The authors of the study recognized that the declining hospital stays are largely associated with “specialized pacemakers and better use of medications such as ACE inhibitors that relax blood vessels, diuretics that prevent fluid buildup, digoxin that boosts heartbeat strength and beta blockers that ease strain on the heart.” All of these tools are products created by physician-industry collaboration.
Additionally, Dr. Mariell Jessup, medical director of the Penn Heart and Vascular Center in Philadelphia, noted that other reasons for the decline in hospital stays include “healthier hearts, better control of risk factors like high blood pressure, and more patients treated in emergency rooms and clinics without being admitted to hospitals, said.
From 1998 to 2008, the rate fell from 2,845 hospitalizations per 100,000 Medicare beneficiaries to 2,007 per 100,000, according to research appearing in Wednesday’s Journal of the American Medical Association. The study also found only a slight decline in deaths within a year of leaving the hospital, and progress lagged for black men.

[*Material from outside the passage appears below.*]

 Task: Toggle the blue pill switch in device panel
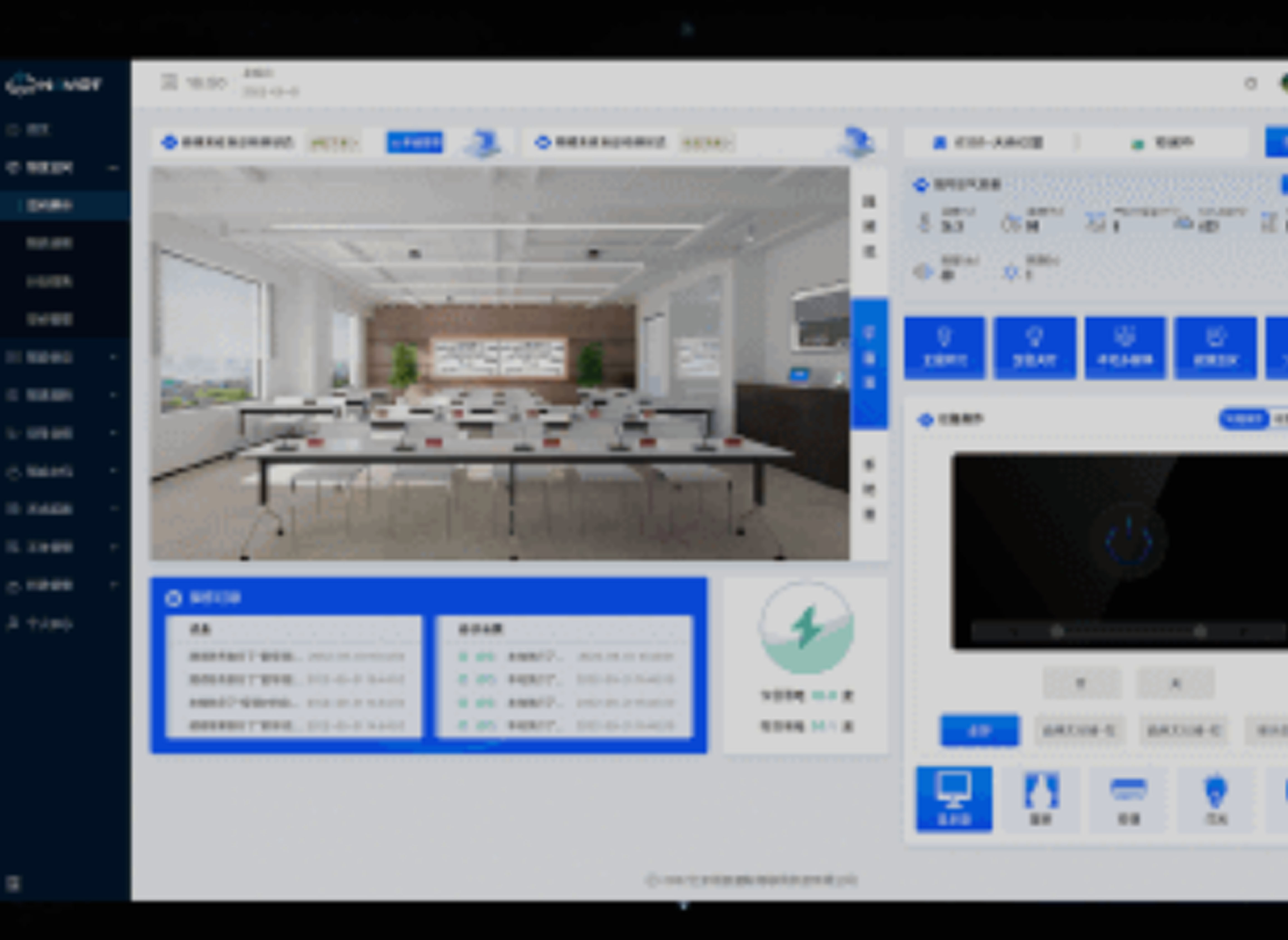click(x=1243, y=419)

The study included 55 million patients, the largest ever on heart failure trends. According to lead author Dr. Jersey Chen of Yale University School of Medicine, “While heart failure hospitalizations have decreased nationally overall, certain populations haven’t seen the full benefit of that decrease.”
Heart disease and heart failure poses significant problems for Americans and our healthcare system. More than 5 million Americans and 22 million people globally have heart failure. Their hearts strain to pump blood because of damage, often from a heart attack or from high blood pressure. Fluid backing up into the lungs can leave people struggling to breathe.

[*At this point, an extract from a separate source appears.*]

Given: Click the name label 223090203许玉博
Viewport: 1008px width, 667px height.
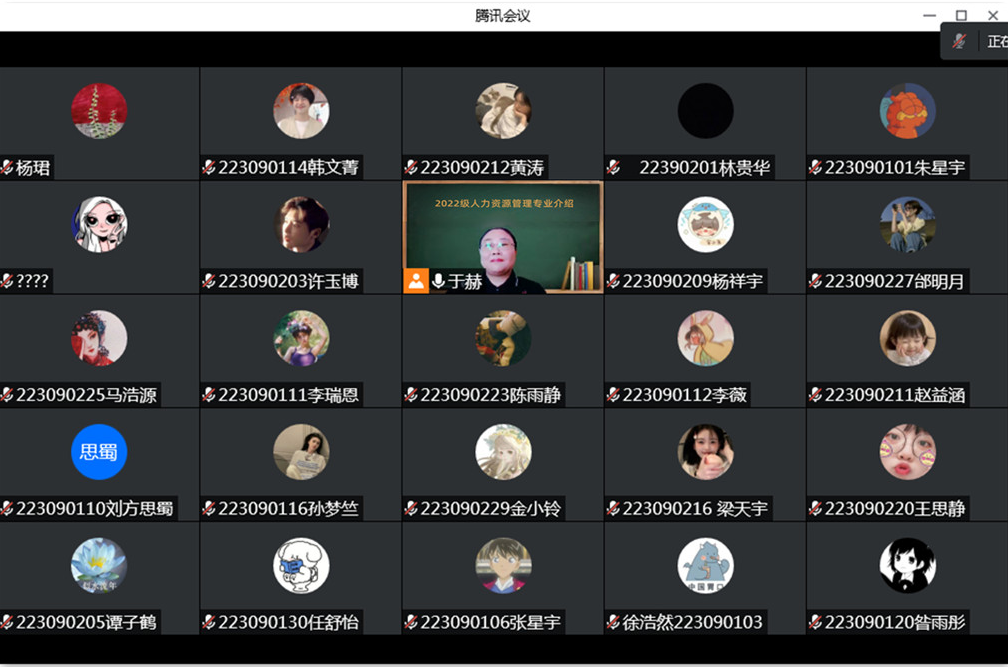Looking at the screenshot, I should [x=288, y=281].
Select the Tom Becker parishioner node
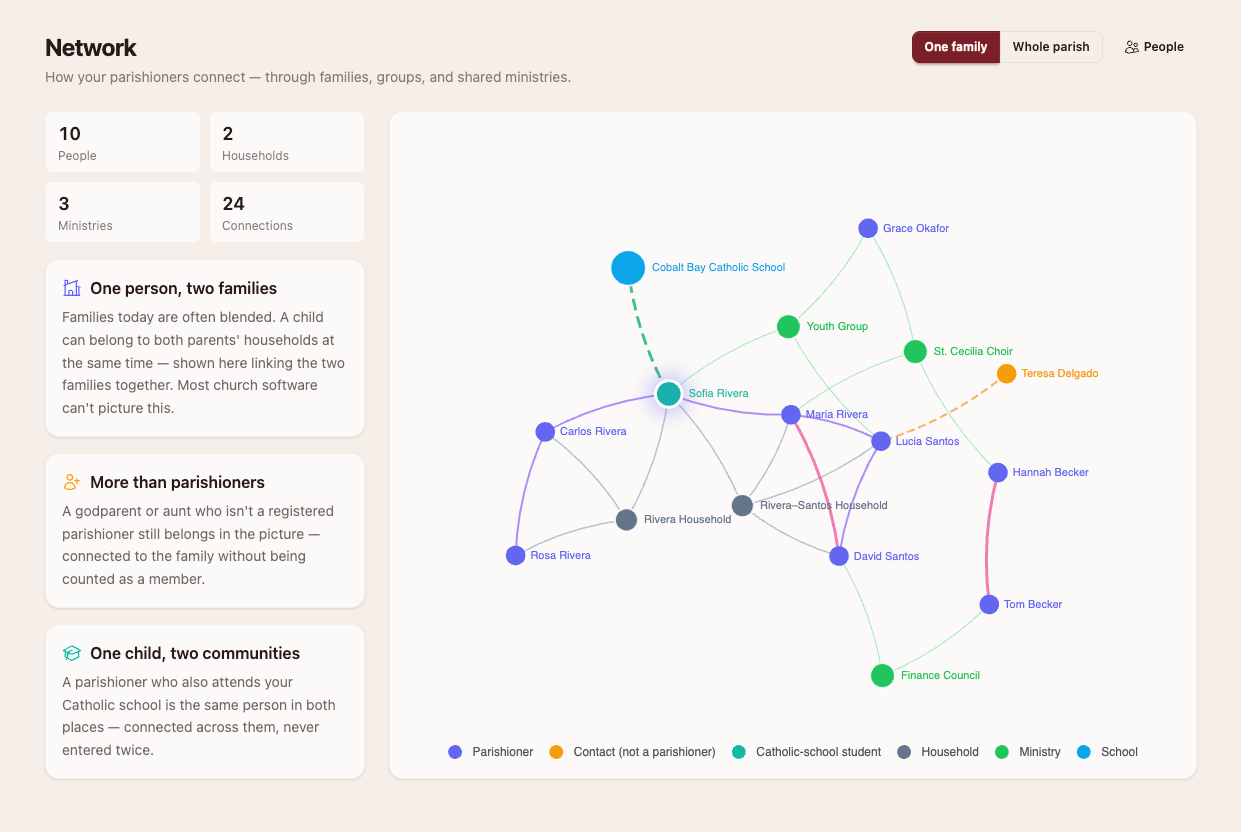The width and height of the screenshot is (1241, 832). point(989,605)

Heart disease contributes to heart failure. Last week, federal health officials reported that the prevalence of self-reported heart disease in the U.S. decreased from nearly 7 percent to 6 percent from 2006 to 2010.

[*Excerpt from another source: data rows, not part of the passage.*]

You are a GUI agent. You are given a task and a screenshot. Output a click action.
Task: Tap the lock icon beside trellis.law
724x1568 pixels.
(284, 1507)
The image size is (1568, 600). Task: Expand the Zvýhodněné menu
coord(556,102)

Fewer hospital stays saves Medicare a lot of money because heart failure is the most common cause of hospitalization in older patients. But because of the innovation and advances of industry, in collaboration with government, physicians, and academic medical centers, we are beginning to see progress in our fight against heart failure and related problems and this progress is saving lives and money in our healthcare system.
For example, if the rate of hospitalizations had remained the same, there would have been 229,000 more heart failure hospital stays in 2008 at an additional cost to Medicare of $4.1 billion, Chen said.
Dr. Jessup called the research “extraordinary news,” and noted that, “Many efforts at changing the natural history of this disease seem to be having an effect, especially with the hospitalization rate.” She still recognized however that it is “a very problematic disease.”
Although this research suggests tremendous advances, heart failure is still a challenge. As the study pointed out, the proportion of patients who died within a year after being discharged fell, but only slightly, from about 32 percent to about 30 percent during the decade. “The death rate is still unacceptably high,” said Dr. Mihai Gheorghiade of Northwestern University’s Feinberg School of Medicine in Chicago. Hospitals need to aggressively treat heart failure patients’ other ailments and immediately schedule follow-up care after discharge, said Gheorghiade, who wrote an accompanying editorial in the journal.
While this research is a sign of hope, the results indicate that physicians, healthcare professionals, continuing medical education (CME) providers, and all healthcare stakeholders need to continue educating and training physicians to realize the full potential of these benefits.
As health care reform provisions begin to be implemented, calling for greater efficiency, cost effectiveness, and a strong emphasis on quality, it will be critical for healthcare providers, institutions, and medical schools to utilize the tools, training and education necessary to keep hospitalizations of heart failure patients down. CME can be a strong tool for healthcare professionals to achieve these goals and to continue the success this study revealed. Given that many of the reasons hospitalizations have decreased are directly attributed to the treatments and products industry has created, it only seems logical that industry support of CME, training, and education in areas of heart disease and heart failure would help providers and institutions further decrease hospitalization.